Student: I’ve seen arguments in geometry and algebra and calculus that were called proofs. What I’m asking you for isn’t examples of proof, it’s a definition of proof. Otherwise, how can I tell what examples are correct?
I.M.: Well, this whole thing was cleared up by the logician Tarski, I guess, and some others, maybe Russell or Peano. Anyhow, what you do is, you write down the axioms of your theory in a formal language with a given list of symbols or alphabet. Then you write down the hypothesis of your theorem in the same symbolism. Then you show that you can transform the hypothesis step by step, using the rules of logic, till you get the conclusion. That’s a proof.
Student: Really? That’s amazing! I’ve taken elementary and advanced calculus, basic algebra, and topology, and I’ve never seen that done.
I.M.: Oh, of course, no one ever really does it. It would take forever! You just show that you could do
it, that’s sufficient.
Student: But even that doesn’t sound like what was done in my courses and textbooks. So mathematicians don’t really do proofs, after all.
I.M.: Of course we do! If a theorem isn’t proved, it’s nothing.
Student: Then what is a proof? If it’s this thing with a formal language and transforming formulas, nobody ever proves anything. Do you have to know all about formal languages and formal logic before you can do a mathematical proof?
I.M.: Of course not! The less you know, the better. That stuff is all abstract nonsense anyway.

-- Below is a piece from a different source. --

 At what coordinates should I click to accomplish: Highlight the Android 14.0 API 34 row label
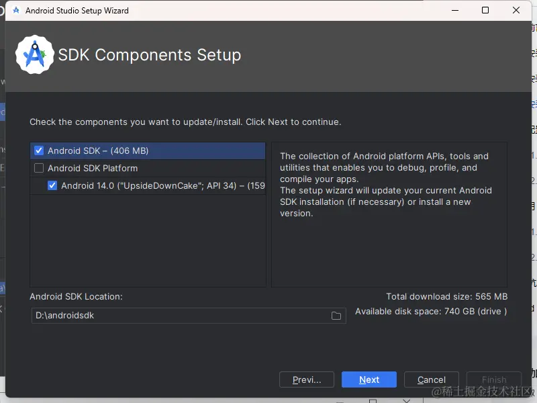point(162,185)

Student: Then really what is a proof?
I.M.: Well, it’s an argument that convinces someone who knows the subject.
Student: Someone who knows the subject? Then the definition of proof is subjective; it depends on particular persons.Before I can decide if something is a proof, I have to decide who the experts are. What does that have to do with proving things?
I.M.: No, no. There’s nothing subjective about it! Everybody knows what a proof is. Just read some books, take courses from a competent mathematician, and you’ll catch on.
Student: Are you sure?
I.M.: Well – it is possible that you won’t, if you don’t have any aptitude for it. That can happen, too.

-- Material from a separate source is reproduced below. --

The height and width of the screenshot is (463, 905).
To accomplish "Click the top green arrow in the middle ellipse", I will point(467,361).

Student: Then you decide what a proof is, and if I don’t learn to decide in the same way, you decide I don’t have any aptitude.
I.M.: If not me, then who?

Mathematical Literacy Goals for Students

National Council of Teachers for Mathematics NCTM proposed these five goals to cover the idea of mathematical literacy for students:

  1. Learning to value mathematics: Understanding its evolution and its role in society and the sciences.
  2. Becoming confident of one’s own ability: Coming to trust one’s own mathematical thinking, and having the ability to make sense of situations and solve problems.
  3. Becoming a mathematical problem solver: Essential to becoming a productive citizen, which requires experience in a variety of extended and non-routine problems.
  4. Learning to communicate mathematically:  Learning the signs, symbols, and terms of mathematics.
  5. Learning to reason mathematically: Making conjectures, gathering evidence, and building mathematical arguments.
National Council of Teachers of Mathematics. Commission on Standards for School Mathematics. (1989). Curriculum and evaluation standards for school mathematics. Natl Council of Teachers of.